Render the data below as a Markdown table with the columns Row and Line, numbering each nonblank line and skipping any blank ones. Omit the pictures from your table.
┄┄┄┄┄┄
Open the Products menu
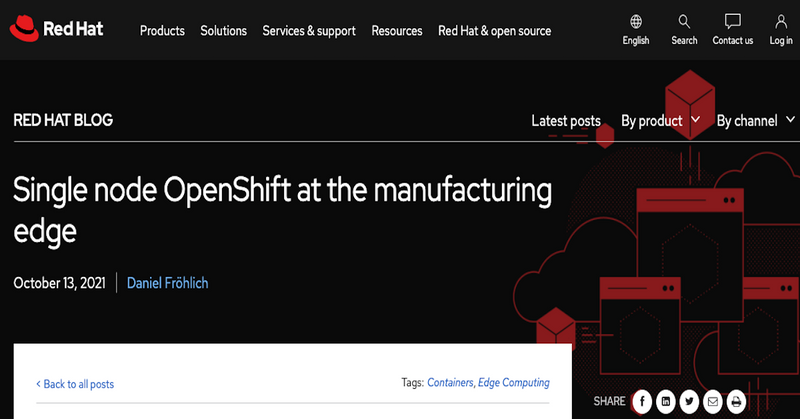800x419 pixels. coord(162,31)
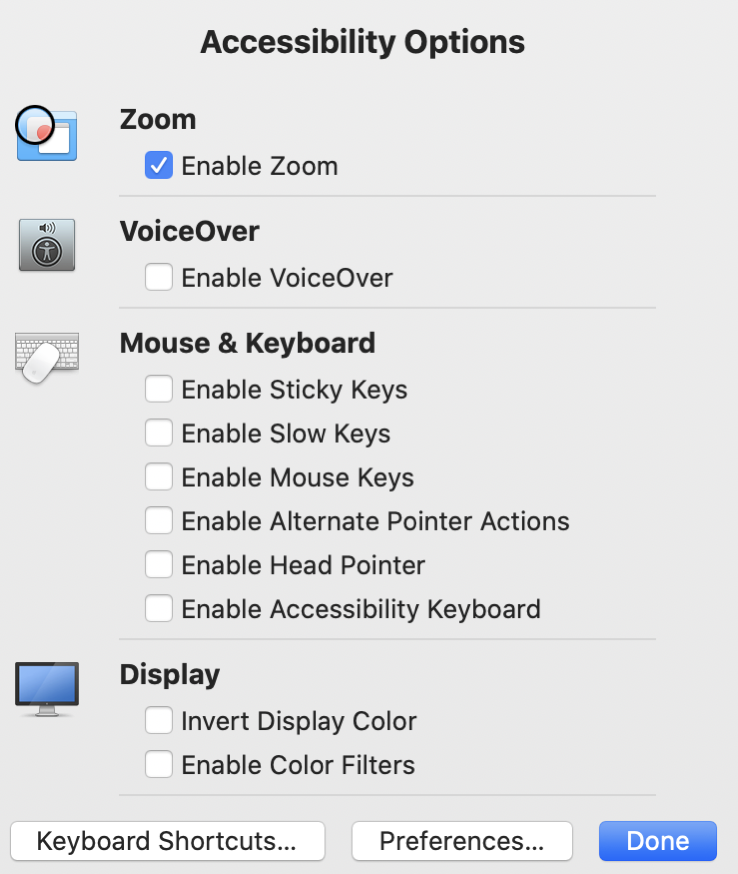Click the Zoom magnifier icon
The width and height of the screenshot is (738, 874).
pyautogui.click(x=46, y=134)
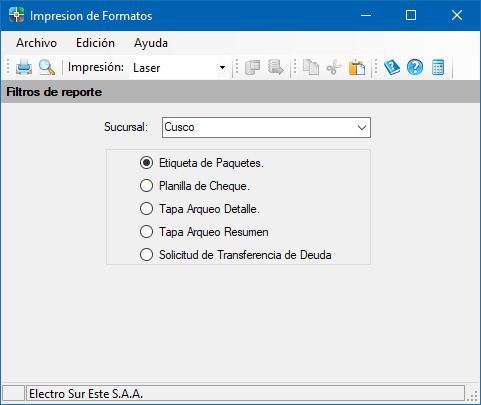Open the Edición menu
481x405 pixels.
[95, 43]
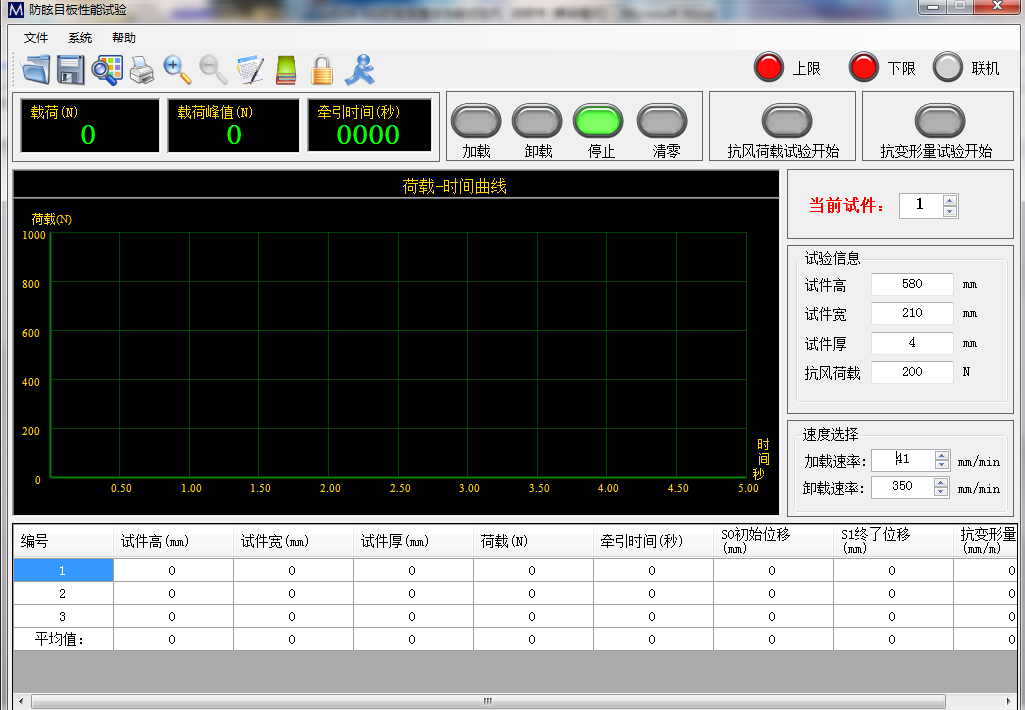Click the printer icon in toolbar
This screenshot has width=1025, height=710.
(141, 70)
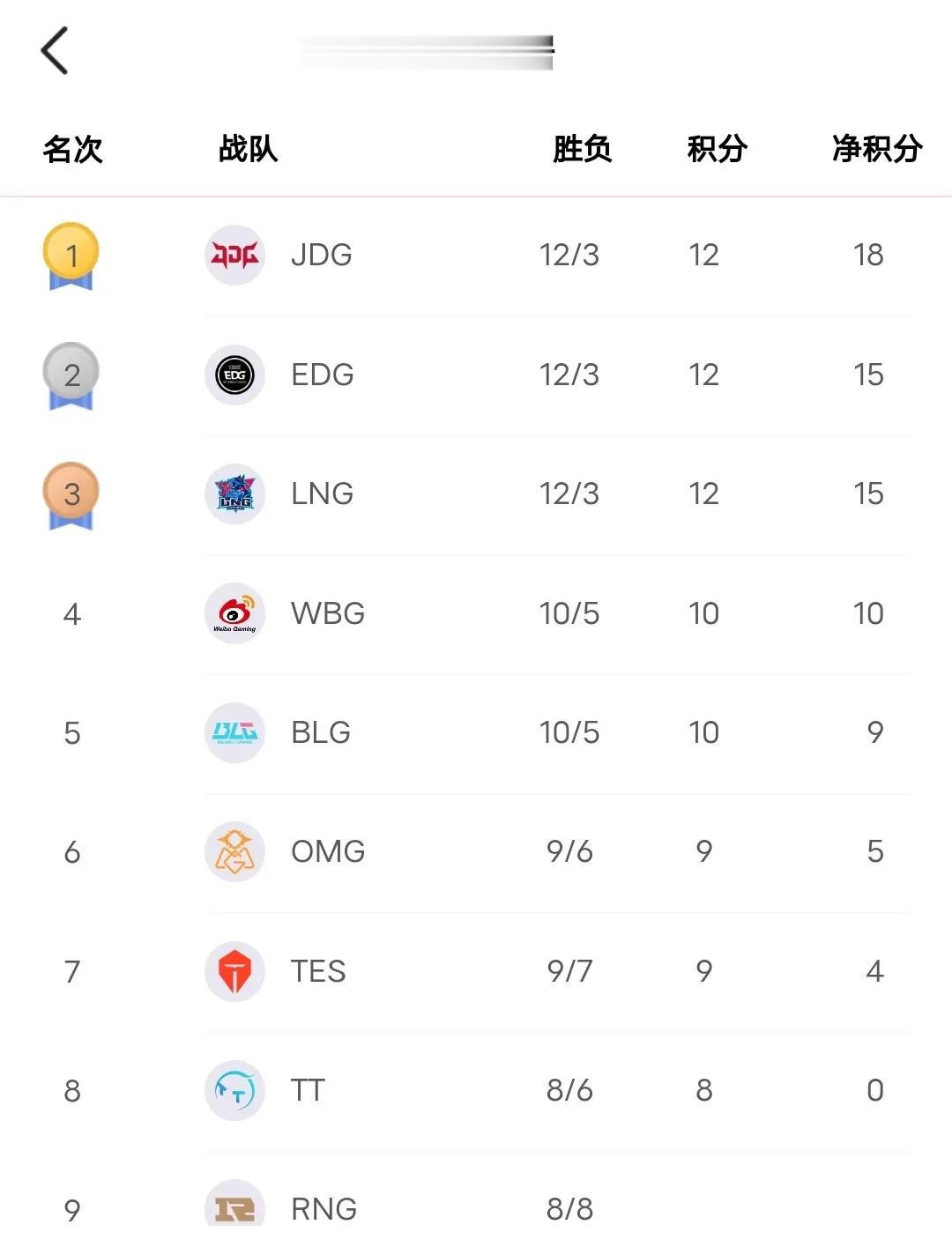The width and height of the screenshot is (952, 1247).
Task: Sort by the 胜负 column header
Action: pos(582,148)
┄┄┄┄┄┄
* FINISHED TASK *
| Row | Line |
|---|---|
| 1 | Open the Products menu |
| 2 | 800x419 pixels. coord(162,31) |
| 3 | Click the Zoom magnifier icon |
| 4 | The width and height of the screenshot is (738, 874). |
| 5 | pyautogui.click(x=46, y=134) |
| 6 | Open the Edición menu |
| 7 | 481x405 pixels. |
| 8 | [95, 43] |
| 9 | Click the printer icon in toolbar |
| 10 | This screenshot has width=1025, height=710. |
| 11 | (141, 70) |
| 12 | The width and height of the screenshot is (952, 1247). |
| 13 | Task: Sort by the 胜负 column header |
| 14 | Action: pos(582,148) |